UN’OASI DI TRANQUILLITA’ L’autodromo di Adria non spicca esclusivamente per il livello tecnico espresso dalla configurazione del tracciato, ma anche per una serie di dotazioni che rendono questo impianto da sempre molto apprezzato. In particolare, oltre al già citato sistema di illuminazione che consente di poter disputare prove e gare anche in notturna, non vanno poi dimenticate le ampie vie di fuga e una struttura ricettiva che consente ai piloti di poter disporre di una camera d’albergo a breve distanza dai box e dal paddock. Questo episodio di “Vita dai box con Peugeot 308 Tcr” prende poi in considerazione anche un aspetto spesso sottovalutato, e decisamente poco noto dell’attività in pista: l’assicurazione Rca per un’auto da competizione. In questo caso, vengono svelati i meccanismi che regolano la gestione di eventuali danni patiti o causati nel corso di una competizione ed una serie di consigli utili per chi si avvicina per la prima volta al mondo racing.”

OCCHIO ALLA TECNICA Non ci sono dubbi circa l’aggressività del look di Peugeot 308 Tcr, con aerodinamica Dtm, ma anche la sostanza non scherza e si rivela del tutto all’altezza. Il bolide della Casa del Leone, diretta discendente della 308 Gti, è dotata di un performante motore PureTech da 1,6 litri, che in effetti deriva da quello “stradale”. I cavalli sono 350. Il cambio è sequenziale con paddle al volante mentre l’impianto frenante sfrutta dischi da 370mm; le ruote sono da 18”, in quanto rispettose del regolamento, mentre il modello stradale utilizza quelle da 19”. La versione Tcr di Peugeot 308 è realizzata direttamente da Peugeot Sport che ne ha prodotto in totale sette esemplari, uno dei quali è appunto protagonista di “Vita dai box…”

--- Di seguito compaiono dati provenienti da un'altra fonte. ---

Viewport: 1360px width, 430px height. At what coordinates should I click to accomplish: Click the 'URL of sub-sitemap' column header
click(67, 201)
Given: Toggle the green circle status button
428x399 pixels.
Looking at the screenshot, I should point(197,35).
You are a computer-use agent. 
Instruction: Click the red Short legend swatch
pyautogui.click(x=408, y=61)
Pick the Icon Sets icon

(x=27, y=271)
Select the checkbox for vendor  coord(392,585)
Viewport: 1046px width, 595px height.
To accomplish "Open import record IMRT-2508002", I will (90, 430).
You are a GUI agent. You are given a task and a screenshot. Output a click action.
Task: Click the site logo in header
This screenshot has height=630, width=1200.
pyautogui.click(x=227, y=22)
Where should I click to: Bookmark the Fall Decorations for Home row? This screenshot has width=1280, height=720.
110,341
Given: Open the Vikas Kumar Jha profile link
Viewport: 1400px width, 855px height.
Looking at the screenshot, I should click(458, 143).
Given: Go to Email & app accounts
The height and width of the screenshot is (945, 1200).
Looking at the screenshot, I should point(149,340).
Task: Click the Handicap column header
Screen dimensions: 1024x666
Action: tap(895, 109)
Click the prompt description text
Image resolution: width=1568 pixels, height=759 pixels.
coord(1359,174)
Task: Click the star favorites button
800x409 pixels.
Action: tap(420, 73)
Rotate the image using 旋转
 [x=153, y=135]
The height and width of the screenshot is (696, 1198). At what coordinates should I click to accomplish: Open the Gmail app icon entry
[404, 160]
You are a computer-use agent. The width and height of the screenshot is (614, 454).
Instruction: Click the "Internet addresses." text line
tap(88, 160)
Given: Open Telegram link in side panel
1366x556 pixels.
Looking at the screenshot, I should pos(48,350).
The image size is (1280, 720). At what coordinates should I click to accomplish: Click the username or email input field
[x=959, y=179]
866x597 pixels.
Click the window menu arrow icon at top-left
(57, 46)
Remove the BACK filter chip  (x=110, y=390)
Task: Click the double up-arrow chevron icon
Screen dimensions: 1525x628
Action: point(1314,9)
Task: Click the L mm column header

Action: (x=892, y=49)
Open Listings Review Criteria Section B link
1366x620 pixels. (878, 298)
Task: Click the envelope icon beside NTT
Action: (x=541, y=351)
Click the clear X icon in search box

IL FORMAT Raccontare e rendere visibile il dietro le quinte dei test, delle gare, dare spazio all’aspetto umano del pilota, fatto di emozioni e sensazioni forti, svelare i procedimenti tecnici che portano allo sviluppo di un’auto nata per correre in pista. E’ questo quanto si prefigge “Vita dai box con Peugeot 308 Tcr”, il format che seguirà l’evoluzione di questo progetto in chiave racing, dai primi passi fino all’impegno nelle gare vere e proprie della categoria turismo. Dopo il test all’autodromo internazionale di Adria, nella prossima puntata il 5 volte campione italiano Max Arduini e Peugeot 308 Tcr affronteranno la prima gara della stagione che si svolgerà sempre sul circuito veneto.